Cuando la pecadora, que se aproxima por detrás suyo (no sea que se la expulse)
besa sus pies y los enjuga con sus cabellos, la excelente cena de Simón el
Fariseo permanece intacta sobre la mesa... María Magdalena lo unge con perfume
“para su sepultura”, e instantáneamente su júbilo alcanza su plenitud: porque
la gracia del Hombre-Dios desborda en este corazón de mujer, y la voluntad del
Padre se ha hecho “sobre esta tierra,
como en el cielo” que Él lleva en Sí mismo. Y de repente lo vemos en medio de
la plebe, en compañía de sus verdugos, viendo al Cirineo cargando con la furca que se convertirá en su Cruz,
celebrando extrañamente y mediante un ritual único la primera Misa iniciada
en la cámara alta y completada dentro de un rato cuando esté suspendido entre
María y Juan y, rompiendo las
cadenas del pecado, forzando la entrada al Reino de los cielos, a pocas horas
de aquel gran grito: “Todo es perfecto”, muy cerca de su retorno al Padre y ya
en camino, conoce, más allá de nuestras enclenques y minúsculas emociones, un
júbilo de gigante, inmenso, más formidable que lo que puede soñar el corazón
humano.
Así
es que le aconseja no sólo a las plañideras jerosomilitanas, sino a todos los
cristianos hipnotizados por sus sufrimientos: “¡No lloréis por Mí!”. Mas el
Cristo es “el mismo, eternamente: ayer, hoy, por siempre jamás” (Hebreos
XIII:8). Y su júbilo permanece, como
Él mismo lo ha dicho es cosa eterna
también. Aún cuando ocasionalmente sus motivos han cambiado, Su sustancia
permanece inalterable. Con el cuerpo humillado se ha despojado de la alegría de
su inocencia. La alegría de su fe, de su confianza en Dios, es para nosotros,
sus miembros, desde que está sentado a la derecha de la Majestad Divina, semper vivens ad interpellandum pro nobis.

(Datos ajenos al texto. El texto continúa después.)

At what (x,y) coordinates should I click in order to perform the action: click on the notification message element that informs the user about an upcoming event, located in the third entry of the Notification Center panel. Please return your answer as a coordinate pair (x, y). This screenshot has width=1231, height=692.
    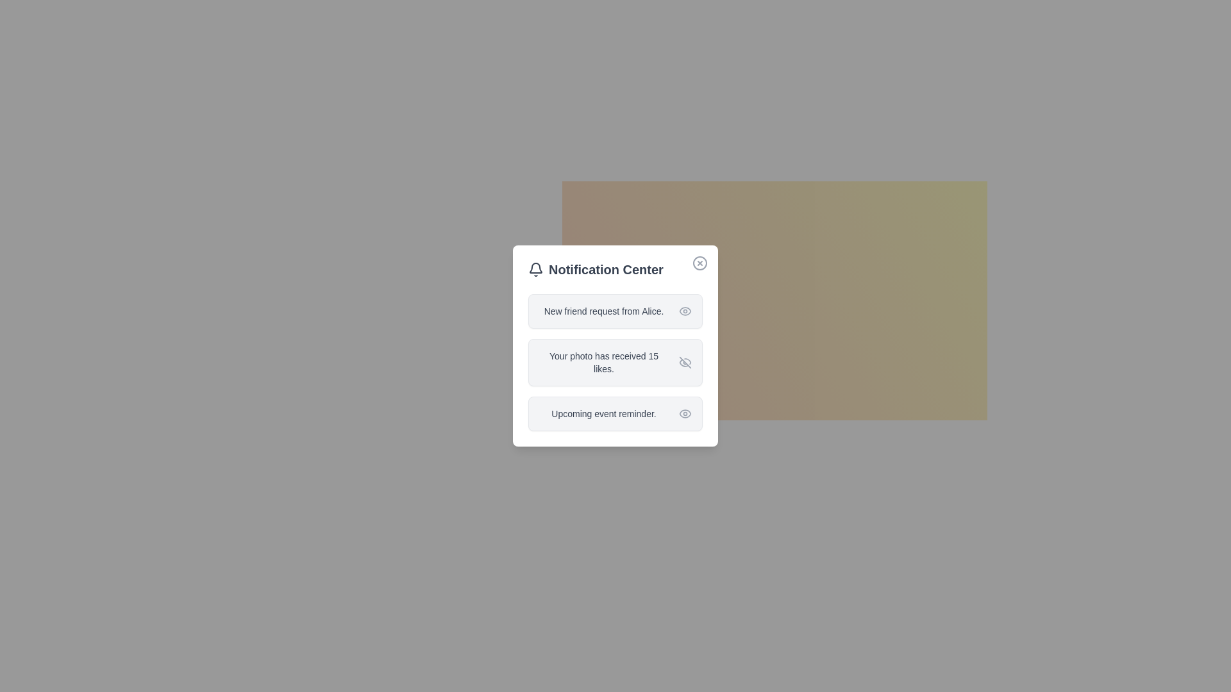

La exaltación de servir y de sacrificarse se ha apagado con el fuego del
holocausto sobre la Cruz.
Pero simultáneamente, al mismo tiempo, lo que “permanece” es in coelo el
júbilo de verlo al Padre “amándolo así”, y el júbilo correlativo in terra está
constituido por la alegría de conducir a los hombres, sus hermanos (porque es
un corazón humano aquel que late sobre el trono de Dios), a la beatitud, a la
perfecta felicidad espiritual. “Verá el fruto de los tormentos de su alma, y
quedará satisfecho” (Isaías LIII:11).
El
alma impulsiva de Pedro, purificada por las lágrimas que siguieron a su
reniego, es ahora firme y fuerte: “Tú, reafirma a tus hermanos”... Juan, el
hijo del trueno, reparte sobre la tierra la hirviente lava de su amor. Tomás,
titubeando entre dos abismos, cree y marcha derecho delante suyo... Jesús,
“detrás del velo” ve todo eso. Hoy mismo, a través de todos los siglos, el
Salvador glorificado ve nuestros rostros vueltos hacia Él, los ojos llenos de
una oración muda: “Señor, enséñanos a amarte”. Y cuando nos despojamos de toda
malicia, envidia, maledicencia, hipocresía... cuando nos contempla venciendo por la fe Lo
invade y Lo inunda este supremo júbilo. Porque este Dios permanece Hombre.
Así
es la exultación que el Padre “ha preparado para Él desde la creación del
mundo”, el júbilo que ha pagado con su vergüenza y con su Cruz, el arrobamiento
que ya no tendrá límites cuando, Dios todo en todos, la Iglesia de Dios
enteramente rescatada, ya no pecará, nunca más.